We have been recently reminded, the bad way, that not everything is under our control. So, in this thinning, post-Covid crises, it is only natural that people look for some stability, some grains of beauty, joy and pleasure. Some comfort. Call it consumerism…if you want. To us, what matters is when we talk to enthusiastic customers/ young professionals, totally passionate about their new Tibaldi pens, sending pictures and making stories on social media, willing to let us know they carry their Tibaldi pen whenever they go and whatever they do.  The better part of them appreciates precisely the “new” way we are trying to speak to them, they get to recognise themselves into the product 😊 This is when I know I have got it right! I do not pretend to get it right with everybody, but if I manage to get more and younger people interested and ecstatic about pens, then I can probably call it a day! The real problem I think is that most people simply don’t realise that beautifully made and various pens exist, the industry has been polarised into the niche corner for too long.

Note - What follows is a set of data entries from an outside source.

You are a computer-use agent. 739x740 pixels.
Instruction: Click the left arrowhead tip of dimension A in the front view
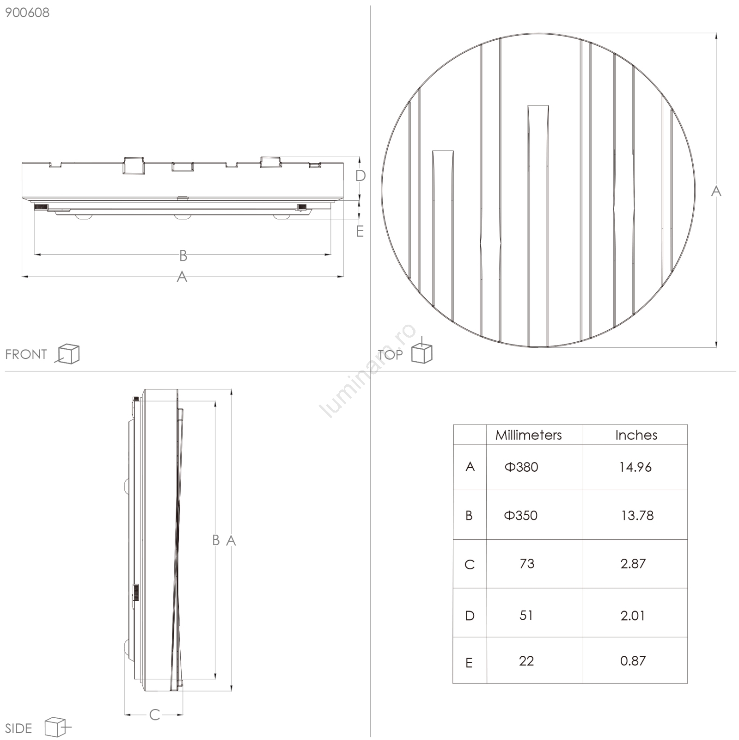click(22, 277)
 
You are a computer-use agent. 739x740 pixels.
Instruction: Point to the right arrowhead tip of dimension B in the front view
click(331, 254)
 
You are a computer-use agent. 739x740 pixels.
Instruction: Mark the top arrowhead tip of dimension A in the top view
click(716, 33)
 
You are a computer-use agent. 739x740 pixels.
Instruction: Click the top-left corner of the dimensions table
click(453, 425)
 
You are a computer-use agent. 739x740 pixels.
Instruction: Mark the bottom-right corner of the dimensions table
click(688, 683)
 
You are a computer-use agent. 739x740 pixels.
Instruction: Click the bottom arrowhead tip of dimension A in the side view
click(232, 691)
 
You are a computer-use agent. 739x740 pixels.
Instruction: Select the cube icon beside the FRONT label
click(67, 354)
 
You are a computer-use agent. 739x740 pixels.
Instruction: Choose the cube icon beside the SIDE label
click(57, 728)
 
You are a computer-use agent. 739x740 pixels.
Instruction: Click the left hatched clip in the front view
click(41, 207)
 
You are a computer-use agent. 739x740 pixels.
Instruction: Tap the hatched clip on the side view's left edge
click(137, 592)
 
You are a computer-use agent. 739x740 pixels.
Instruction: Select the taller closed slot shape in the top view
click(538, 226)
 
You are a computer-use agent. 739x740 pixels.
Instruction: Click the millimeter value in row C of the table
click(527, 564)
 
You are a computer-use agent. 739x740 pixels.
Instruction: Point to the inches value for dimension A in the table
click(635, 467)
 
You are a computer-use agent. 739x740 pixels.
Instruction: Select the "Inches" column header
click(636, 435)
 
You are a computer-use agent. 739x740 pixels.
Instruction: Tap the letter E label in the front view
click(360, 231)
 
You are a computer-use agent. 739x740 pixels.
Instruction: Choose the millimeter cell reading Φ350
click(521, 516)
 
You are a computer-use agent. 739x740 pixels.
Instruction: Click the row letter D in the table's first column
click(470, 616)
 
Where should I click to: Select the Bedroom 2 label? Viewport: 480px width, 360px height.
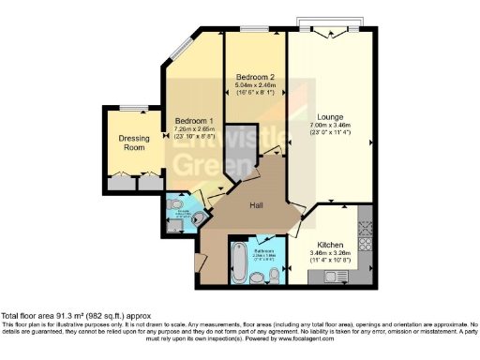[x=253, y=76]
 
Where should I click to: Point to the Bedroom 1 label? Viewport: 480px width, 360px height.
[x=194, y=121]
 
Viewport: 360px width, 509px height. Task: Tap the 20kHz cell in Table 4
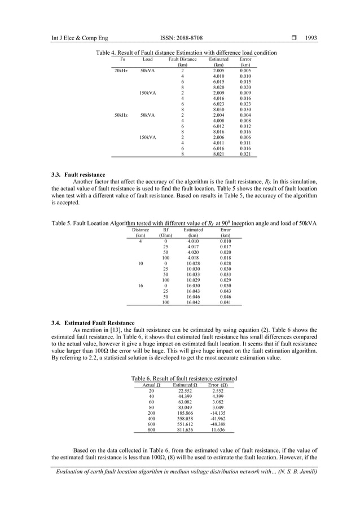click(120, 71)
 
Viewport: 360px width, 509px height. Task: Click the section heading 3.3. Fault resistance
click(78, 174)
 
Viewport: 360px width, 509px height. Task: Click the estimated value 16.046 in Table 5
click(193, 296)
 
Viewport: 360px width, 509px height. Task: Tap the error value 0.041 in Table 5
click(225, 302)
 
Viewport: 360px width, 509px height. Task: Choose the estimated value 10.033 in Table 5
click(193, 274)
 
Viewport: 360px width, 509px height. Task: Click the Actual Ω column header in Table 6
click(151, 385)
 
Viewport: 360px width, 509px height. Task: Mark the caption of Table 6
click(184, 378)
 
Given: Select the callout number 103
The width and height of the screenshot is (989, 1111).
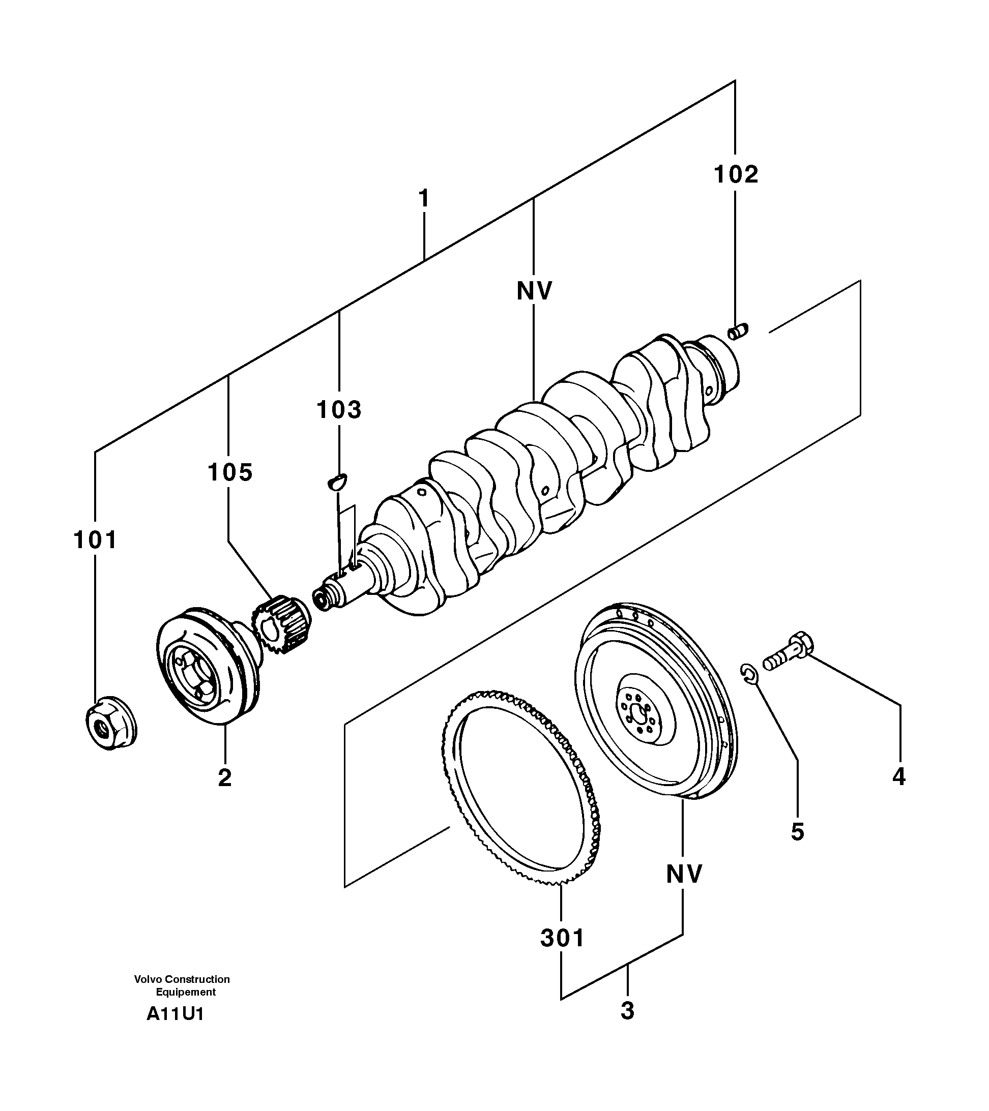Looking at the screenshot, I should pos(339,409).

Inked happiness: Or is the fountain pen going the Swiss watch way – becoming more as an accessory to be flaunted, rather than being an instrument to rely on?

Evelina Hristozova, Tibaldi: What’s wrong with flaunting your pen? Sooner or later you should also start writing 😊 so, isn’t it much better if your writing tool is also a pleasant token of style to watch at!?An instrument that serves your needs and brings pleasure at the same time.

Inked happiness: What are your plans for Tibaldi? Where do you see the brand in the near future?    

Evelina Hristozova, Tibaldi: I see TIBALDI right in here and up the road! Spreading the message of beautiful pens to enjoy and live with!

Inked happiness: The last time Europe had a plague of such menacing proportions – Italy had responded with the Renaissance. What can the world expect this time around, especially from Italy, from the House of Tibaldi? From Montegrappa?

Evelina Hristozova, Tibaldi: I believe in the power of beauty, as humans’ soul healer. Take the word in its most holistic meaning and not just superficial connotation. Feeling good inside produces good vibes, boosts creativity, helps considerate thinking and decision-making, and hopefully good writing!